Placing one’s chips on the “Don’t Pass” line when Warren Buffett holds the dice may seem ill-advised, but we’re not so sure about that $5 billion bet he just made on Bank of America. The news media inferred with all its might that it was a vote of confidence — not only in B of A, but in the U.S. banking system. Yeah, well, maybe. But it would be just like Buffett to make the kind of deal that will return all of his capital come hell or high water while allowing him to reap a windfall if the bank should rise from the grave. In the meantime, the six percent dividend he’ll be collecting each year is a lot better than most hedge funds have been doing lately. Buffett could also become the bank’s biggest shareholder if he is able to exercise warrants to purchase 700 million shares of common stock for $7.14 a share over the next ten years. Had he been able to do so yesterday, it would have been quite a score – worth about $357 million in instant profits — since mere news of the deal caused B of A to gap up to $8.80 a share on the NYSE opening. The stock had settled the night before at $6.99 after trading as low as $6.01 earlier in the week. The hysterical price leap was undoubtedly due to short covering, since it’s hard to imagine anyone but bears caught in a deadly squeeze paying a 47% premium for the stock just because Buffett had signed on.

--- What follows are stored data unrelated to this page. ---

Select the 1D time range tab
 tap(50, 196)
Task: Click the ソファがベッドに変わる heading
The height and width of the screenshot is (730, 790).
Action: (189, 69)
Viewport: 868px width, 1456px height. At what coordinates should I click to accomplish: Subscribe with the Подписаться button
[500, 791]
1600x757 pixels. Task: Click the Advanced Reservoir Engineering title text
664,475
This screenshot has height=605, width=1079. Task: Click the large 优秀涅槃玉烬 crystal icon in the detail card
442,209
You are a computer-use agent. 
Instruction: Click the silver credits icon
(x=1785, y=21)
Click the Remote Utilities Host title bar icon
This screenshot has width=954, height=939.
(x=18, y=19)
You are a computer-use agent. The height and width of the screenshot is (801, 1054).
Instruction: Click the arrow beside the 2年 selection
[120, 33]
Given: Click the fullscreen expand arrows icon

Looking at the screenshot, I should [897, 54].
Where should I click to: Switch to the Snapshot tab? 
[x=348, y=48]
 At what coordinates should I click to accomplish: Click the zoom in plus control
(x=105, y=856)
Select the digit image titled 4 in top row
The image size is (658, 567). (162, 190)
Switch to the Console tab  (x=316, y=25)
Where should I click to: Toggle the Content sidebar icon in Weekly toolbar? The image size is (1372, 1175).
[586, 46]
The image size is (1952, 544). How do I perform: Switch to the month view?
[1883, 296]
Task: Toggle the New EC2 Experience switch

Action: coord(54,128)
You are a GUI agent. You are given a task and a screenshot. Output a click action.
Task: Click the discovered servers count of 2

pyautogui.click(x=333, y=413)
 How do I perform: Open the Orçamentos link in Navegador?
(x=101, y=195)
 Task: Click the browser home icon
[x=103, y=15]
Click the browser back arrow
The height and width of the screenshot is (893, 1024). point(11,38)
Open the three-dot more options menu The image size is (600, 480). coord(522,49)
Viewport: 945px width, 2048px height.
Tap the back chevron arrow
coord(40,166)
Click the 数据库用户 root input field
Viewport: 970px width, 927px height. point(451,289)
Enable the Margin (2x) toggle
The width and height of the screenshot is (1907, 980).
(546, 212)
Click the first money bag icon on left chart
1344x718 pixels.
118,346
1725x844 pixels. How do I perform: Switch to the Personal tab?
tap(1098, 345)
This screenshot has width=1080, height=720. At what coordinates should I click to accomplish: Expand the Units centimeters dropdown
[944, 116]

For all we know, he shares our opinion that B of A, like all of the other money center banks, could conceivably fail. All that’s needed to make it happen, as Buffett must know, is for confidence in Federal Reserve notes – i.e., the stuff we carry in our wallets – to fail. Is that day coming? No one can say for certain, but it seems no worse than an even-money bet to us right now. More immediately, though, look for the press to shill the supposed symbolism of Buffett’s banking play. “Warren Buffett comes to the rescue again,” was how ABC news led the story, while MSNBC anchor Brian Williams fatuously described the Sage of Omaha as “the one man rich enough, and influential enough, to save a bank.” As indeed he may have, even if just temporarily. It was only a couple of days ago that B of A stock nearly slipped below $6 for the first time in decades.
Now, How to Grow?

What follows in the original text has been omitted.